Veteran reporters are wily creatures, and when it comes to determining whether the juicy lead they’ve got about a breaking crisis at your company is legit, they can read volumes from a simple phone call. A recent Pro Sports Communications blog post by Martine Charles took at look at how this plays out, and gave some solid advice on how to…
Keep Your Cool
Under the circumstances you may feel under attack. Your first instinct may be a sarcastic or hostile answer, or a succinct “no comment.” Both are knee jerk reactions. The first creates an adversarial situation and the second, often implies guilt. However, if you remain calm and respond in a professional manner, you can begin to establish rapport and garner the information you need to get back to the reporter once you’ve analyzed the situation. Remember, your words and demeanor are powerful. How you answer the phone and respond can provide immediate insight to a reporter seeking verification of a story.

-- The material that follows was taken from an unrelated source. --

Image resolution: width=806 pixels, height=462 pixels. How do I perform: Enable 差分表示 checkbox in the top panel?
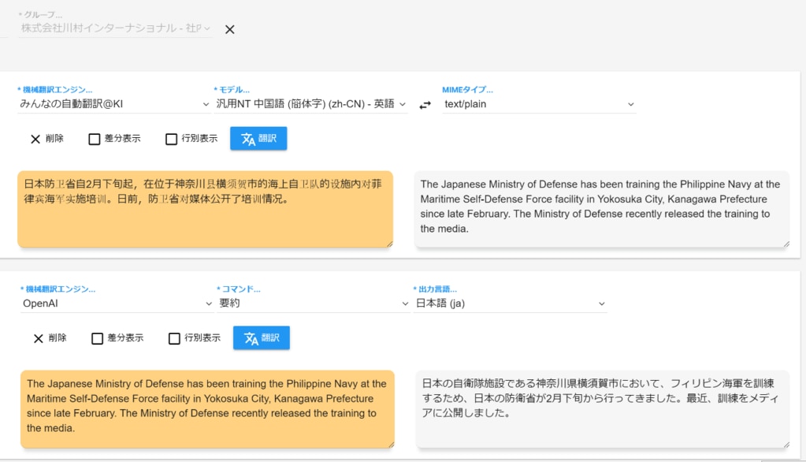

It’s important to remember, a primary goal of reporters is to grab reader’s attention, and they have no duty to present your company in a positive light. While it’s important to get facts out when a crisis is discovered, the goal is to control the flow of information. At the same time, you do want to maintain a positive relationship with the media.
How do you manage this? It’s easier than you think. Tell them you’d love to share more information, but have to wait until you’ve got the facts together. Given a reasonable time frame for a response (work with your crisis management team to determine this before you pick up the phone), most reporters will delay a story to get your full participation.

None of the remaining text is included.